Abc-luxe a souhaité aller à la rencontre de Philippine Renaud, la Fondatrice de Madones, un showroom consacré au vintage et luxe de seconde main (mode et accessoires). Philippine nous livre sa vision du marché parisien ainsi que celle de ses clientes de la Génération XYZ. Un vrai phénomène de société à la rencontre de l’évolution des attentes des clientes.
Kathy O’MENY : Comment avez-vous eu l’idée de créer Madones ?
Philippine Renaud : Déjà petite, avec ma sœur, je me cachais dans les rayons de la boutique de mon grand-père.
J’ai toujours fait du shopping avec ma mère. On peut dire que c’est vraiment dans mon ADN !
En 2011 je suis rentrée chez Condé Nast et j’ai vécu 1 an à New York. Ce phénomène de la seconde main était déjà très développé aux Etats-Unis. C’est amusant, comme un signe du destin, j’habitais au dessus d’une boutique vintage. C’est ce voyage qui m’a finalement fait découvrir ce concept.
Aujourd’hui, j’ai eu envie d’ouvrir ma propre boutique. C’est devenu une évidence. Par exemple, je faisais beaucoup de brocantes à titre personnel. A ce moment-là j’ai remarqué que j’aimais acheter, conseiller les femmes et revendre. Donc, j’ai commencé par vendre une partie de ma collection personnelle avant de passer à une autre échelle.
Kathy O’MENY : Avez-vous une signature en matière de vêtements ?
Philippine Renaud : Ma signature c’est le tailleur pantalon Yves Saint Laurent. C’est un peu snob de dire ça, mais ma mère en portait et j’ai toujours aimé cela.
Kathy : Comment avez-vous fait pour faire Madones ?
Philippine Renaud : J’ai vraiment lancé Madones en mars 2022 et cela a très vite fonctionné. Je faisais plusieurs salons du vintage et de la seconde main. Lors d’un salon, j’ai eu la chance de croiser Clara Luciani qui est venue me voir. Le salon a duré 2 jours et le samedi soir, elle m’a contactée via Instagram. Ça m’a beaucoup touchée, c’est une femme que j’aime beaucoup. Cela m’a confirmé dans ce choix professionnel. Depuis, on s’écrit sur Instagram, j’ai toujours des petits encouragements donc c’est plutôt sympa.

Objectif 1
Indiquez si chacune des affirmations suivantes concorde avec l’entretien, en répondant par oui ou par non et en citant mot pour mot les mots de l’entretien qui tranchent. (a) Philippine Renaud a vécu un an à New York. (b) Madones a été lancé en mars 2021. (c) Clara Luciani l’a contactée le dimanche soir.
Objectif 2
Reproduisez fidèlement le passage de l’entretien qui commence par « Philippine Renaud : Déjà » et se poursuit jusqu’à « dans mon ADN ! ».

Données fournies

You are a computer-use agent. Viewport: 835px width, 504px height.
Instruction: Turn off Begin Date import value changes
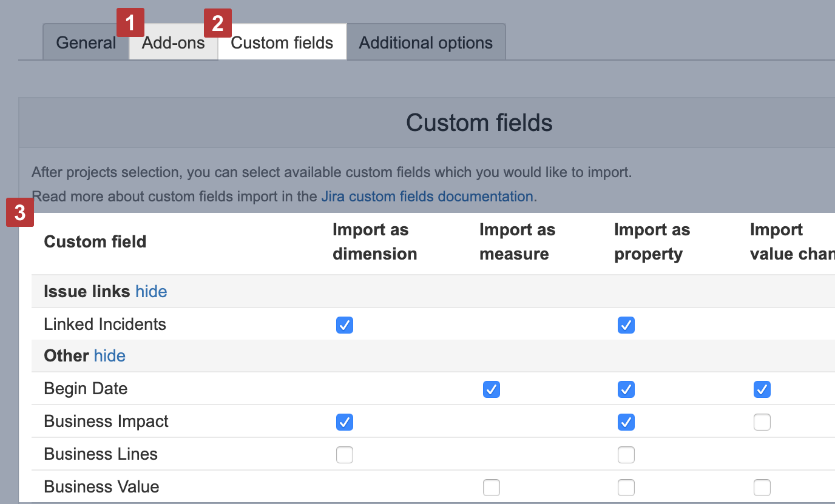[x=762, y=389]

Réponse finale 1
(a) Oui : « j’ai vécu 1 an à New York »
(b) Non : « J’ai vraiment lancé Madones en mars 2022 »
(c) Non : « le samedi soir, elle m’a contactée via Instagram »

Réponse finale 2
Philippine Renaud : Déjà petite, avec ma sœur, je me cachais dans les rayons de la boutique de mon grand-père.
J’ai toujours fait du shopping avec ma mère. On peut dire que c’est vraiment dans mon ADN !